Dr Dalrymple is not relying on statistics for this observation; he conducted interviews with hundreds of the heroin addicts in the prisons where he has worked. His relatively small survey has been backed up by more detailed research in the United States.
The Final Report of the Joint Committee of the American Bar Association and the American Medical Association on Narcotic Drugs concluded, in respect of young males in Chicago and New York, that ‘it is inescapable that delinquency both preceded and followed addiction to heroin.
“There was little evidence of a consistent sequence from drug use without delinquency to drug use with delinquency.”

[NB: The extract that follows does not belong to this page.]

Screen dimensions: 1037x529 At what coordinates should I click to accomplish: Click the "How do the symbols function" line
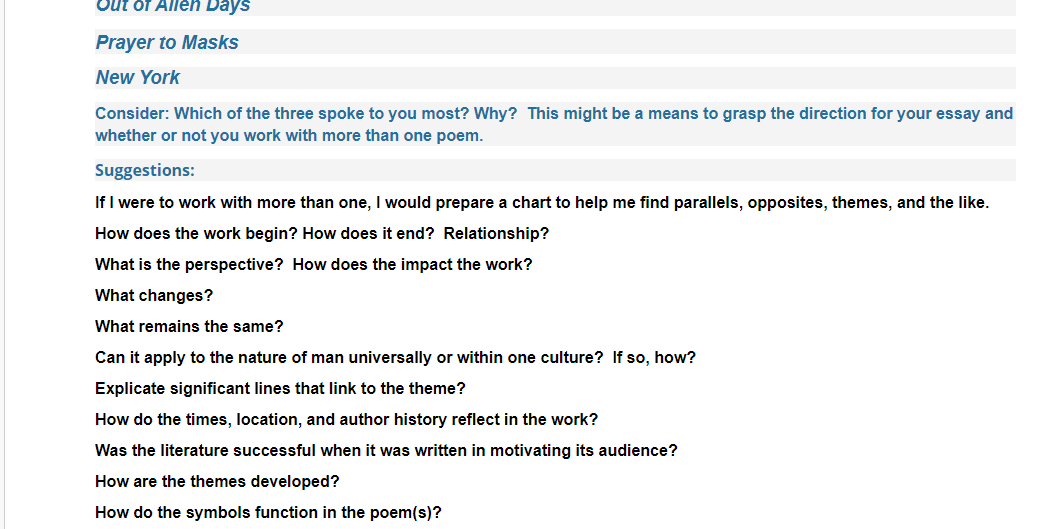[x=268, y=513]
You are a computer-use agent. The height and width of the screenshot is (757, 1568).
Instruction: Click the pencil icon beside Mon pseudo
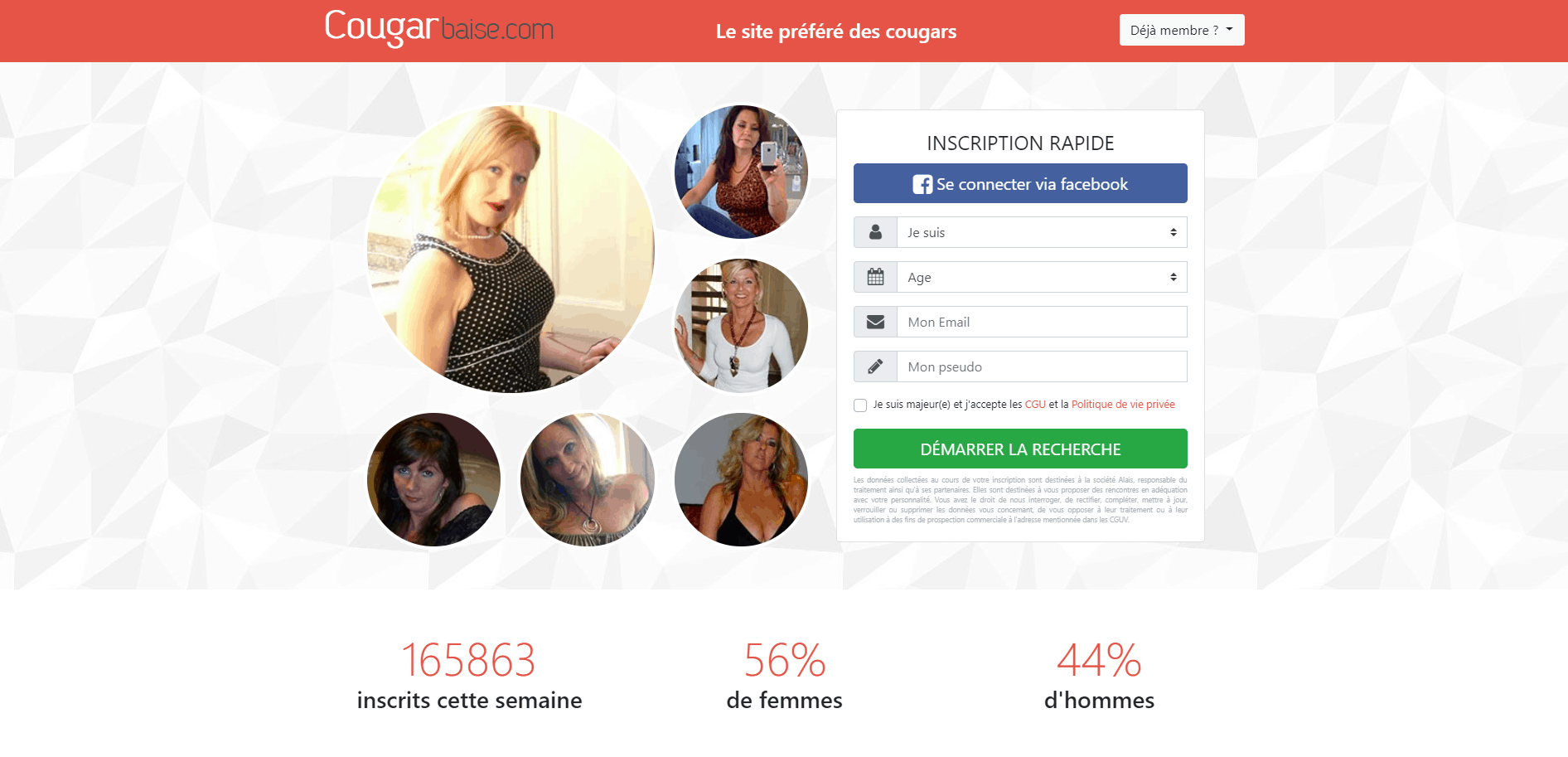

This might seem peripheral to the issue of treatment, but it’s absolutely crucial. The conventional treatment in this country is to give heroin users the substitute known as methadone. It is argued that if the State gives them what they crave, in a monitored and aseptic fashion, then many of the social problems will be eradicated.
Dalrymple insists that what this produces is merely state-funded drug addiction, with little reduction in delinquent behaviour.
Or, to quote directly from the impassioned introduction to his book: “Every day I saw addicts who abused their prescription drugs from the clinics set up to help them, who sold them to third parties or who continued to take heroin in spite of, and in addition to, these prescription drugs.
“Who despite their so-called treatment, continued to commit crimes and who manipulated their supposed helpers in a shameless fashion… above all I observed close up the triviality of withdrawal symptoms from opiates.”
As a medical essayist, Dr Dalrymple has gained a reputation as a ruthlessly observer of humanity.
Sentimentality is the parade of emotion where little or none exists. Dr Dalrymple, as he makes clear, was driven close to a nervous breakdown as he became increasingly aware that his own observations ran directly counter to conventional wisdom as it was practiced in the hospitals where he worked.
He says: “There was a strenuous, almost outraged rejection of the idea that addiction was, at bottom, a moral problem, or even that it raised any moral questions.
“There is nothing more destructive of the human psyche than to be forced to doubt the veracity of what one’s own elementary observations demonstrate, simply because they conflict with a prevailing and unassailable orthodoxy. One is forced to choose between considering oneself as deluded, or the world as mad.”
Dalrymple’s book, despite being solely about drug treatment in this country, has not been published in the UK. It has been decided that he, and not the medical establishment, is deluded.
I discussed his book with a friend who has recovered from more addictions than it is possible to describe in a single sentence. She agreed with Dalrymple’s basic argument that addiction was fundamentally a spiritual, rather than a medical, condition.
Like millions of others, she had recovered through the ’12 steps’ method first laid out by Alcoholics Anonymous, which is used by Narcotics Anonymous and by Food Addicts Anonymous.
Spiritual self-help would, perhaps, be the pithiest way of summing up that most successful of all ‘treatments’ for addiction.
This friend was not exactly encouraging about my own weakness; she said of all her addictions, she had found food the most difficult to shake off – partly because eating is the most socially acceptable and unavoidable of pleasures.
At least I have learned something important about gluttony from Dr Dalrymple: I’d be mad to see a doctor about it.